As Coupeau and Gervaise were both short, they raised themselves up on tiptoe, trying to see something besides the chignons and hats that were bobbing about.

The cracked brass instruments of the orchestra were furiously thundering a quadrille, a perfect tempest which made the hall shake; while the dancers, striking the floor with their feet, raised a cloud of dust which dimmed the brightness of the gas.

The heat was unbearable.

“Look there,” said Gervaise suddenly.

“Look at what?”

“Why, at that velvet hat over there.”

They raised themselves up on tiptoe.

On the left hand there was an old black velvet hat trimmed with ragged feathers bobbing about — regular hearse’s plumes. It was dancing a devil of a dance, this hat — bouncing and whirling round, diving down and then springing up again.

Coupeau and Gervaise lost sight of it as the people round about moved their heads, but then suddenly they saw it again, swaying farther off with such droll effrontery that folks laughed merely at the sight of this dancing hat, without knowing what was underneath it.

“Well?” asked Coupeau.

“Don’t you recognize that head of hair?” muttered Gervaise in a stifled voice.

“May my head be cut off if it isn’t her.”

With one shove the zinc-worker made his way through the crowd.

Mon Dieu! yes, it was Nana!

And in a nice pickle too!

She had nothing on her back but an old silk dress, all stained and sticky from having wiped the tables of boozing dens, and with its flounces so torn that they fell in tatters round about. Not even a bit of a shawl over her shoulders.

And to think that the hussy had had such an attentive, loving gentleman, and had yet fallen to this condition, merely for the sake of following some rascal who had beaten her, no doubt!

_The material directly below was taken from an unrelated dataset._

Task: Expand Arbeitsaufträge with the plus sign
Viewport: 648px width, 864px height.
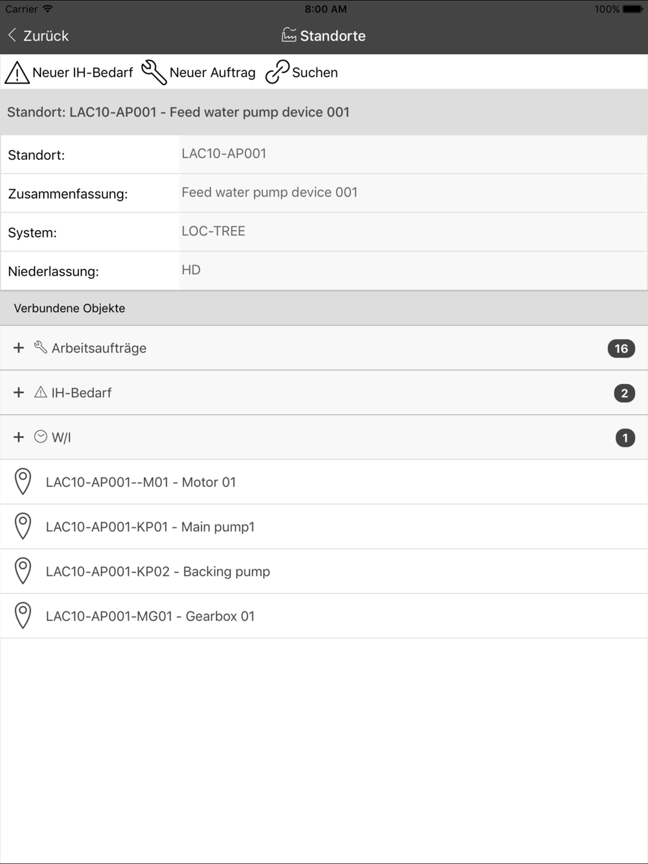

Nevertheless she had remained fresh and insolent, with her hair as frizzy as a poodle’s, and her mouth bright pink under that rascally hat of hers.

“Just wait a bit, I’ll make her dance!” resumed Coupeau.

Naturally enough, Nana was not on her guard.

You should have seen how she wriggled about!

She twisted to the right and to the left, bending double as if she were going to break herself in two, and kicking her feet as high as her partner’s face.

A circle had formed about her and this excited her even more. She raised her skirts to her knees and really let herself go in a wild dance, whirling and turning, dropping to the floor in splits, and then jigging and bouncing.

Coupeau was trying to force his way through the dancers and was disrupting the quadrille.

“I tell you, it’s my daughter!” he cried; “let me pass.”

Nana was now dancing backwards, sweeping the floor with her flounces, rounding her figure and wriggling it, so as to look all the more tempting.

She suddenly received a masterly blow just on the right cheek.

She raised herself up and turned quite pale on recognizing her father and mother.

Bad luck and no mistake.

“Turn him out!” howled the dancers.

But Coupeau, who had just recognized his daughter’s cavalier as the scraggy young man in the coat, did not care a fig for what the people said.

“Yes, it’s us,” he roared.

“Eh? You didn’t expect it.

So we catch you here, and with a whipper-snapper, too, who insulted me a little while ago!”

Gervaise, whose teeth were tight set, pushed him aside, exclaiming,

“Shut up.

There’s no need of so much explanation.”

And, stepping forward, she dealt Nana a couple of hearty cuffs.

The first knocked the feathered hat on one side, and the second left a red mark on the girl’s white cheek.

Nana was too stupefied either to cry or resist.

The orchestra continued playing, the crowd grew angry and repeated savagely,

“Turn them out!

Turn them out!”

“Come, make haste!” resumed Gervaise.

“Just walk in front, and don’t try to run off. You shall sleep in prison if you do.”

The scraggy young man had prudently disappeared.

Nana walked ahead, very stiff and still stupefied by her bad luck.

Whenever she showed the lest unwillingness, a cuff from behind brought her back to the direction of the door.

And thus they went out, all three of them, amid the jeers and banter of the spectators, whilst the orchestra finished playing the finale with such thunder that the trombones seemed to be spitting bullets.